Housing TrendsThe 2015 program, “What’s up with Housing?” focused on housing trends and affordability. Carl Miller of COMPASS opened the session with a snapshot of the changing demographics and market in the region. The population is aging with a greater percentage of people in the lower half of the population pyramid. Increasing transportation is a factor in the consideration of affordability, and maybe affecting construction trends. Ellen Campfield’s firm, Agnew::Beck is completing a housing study for the City of Boise. She called Boise, “a burgeoning city” with steady population, wage and job growth, decreased unemployment, an ever increasing need for a diversity of housing, and a high demand for affordable housing. Derick O’Neill director of the City of Boise Planning and Development Services described how the city is redefining the downtown and the recent trends in housing development. He related the number, types and location of the 1300 units either under construction, approved or in a conceptual stage.

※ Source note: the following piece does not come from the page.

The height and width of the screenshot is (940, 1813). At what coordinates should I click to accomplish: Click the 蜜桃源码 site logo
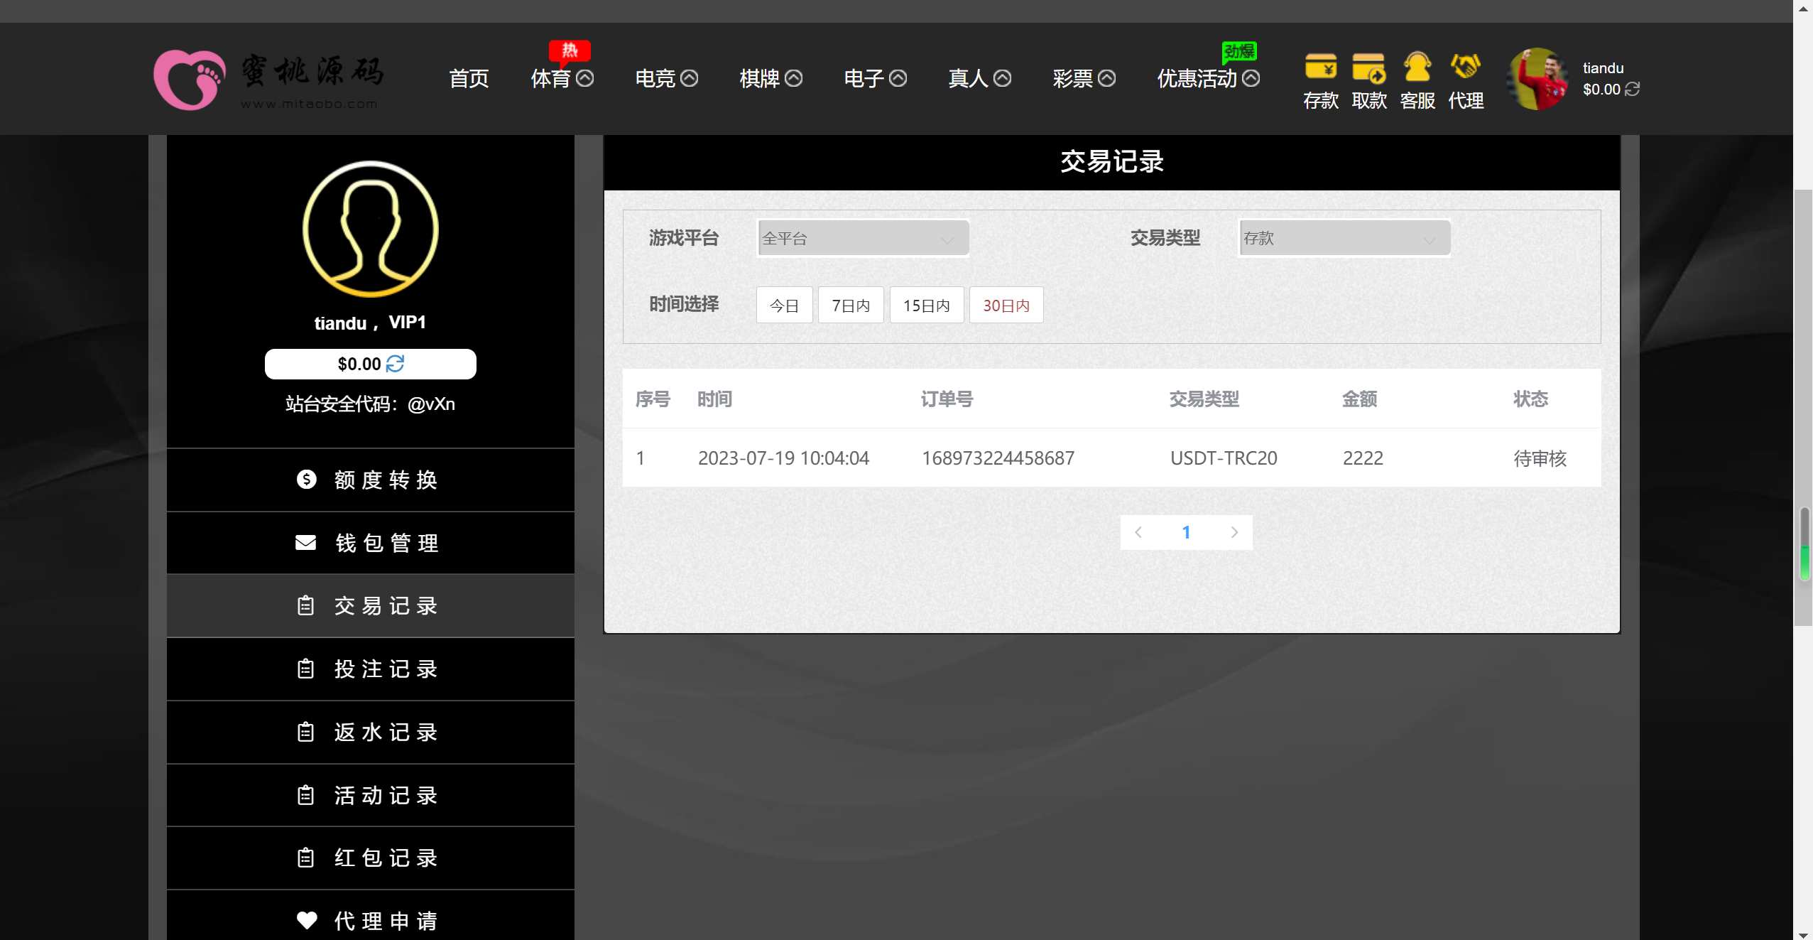[x=268, y=80]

Chris Zahas, LeLand Consulting Group highlighted findings of market research recently completed for CCDC. Boise is doing all the right things; Planning and place-making do make a difference. The challenge for the city is the supply of housing, not the demand. Joe Swenson introduced the panel discussion on the challenges facing affordable housing developers like his non-profit organization, Neighborhood Works. He described the advantages of in-fill affordable housing, the challenges and some examples that are being built. Tom Mannschreck, Thomas Development Corporation, followed with examples from his company’s experience building affordable, sustainable housing throughout the region. He provided comparative cost data from a number of different projects.
Alison Gillespie, Idaho First Bank, related the challenges of mortgage lenders are facing in light of changes in regulations after the recession and the impacts on their practices. Jim Tomlinson of Tomlinson Associates concluded the program with a history of the decreasing federal support for affordable housing, and the challenges of meeting the increasing demand.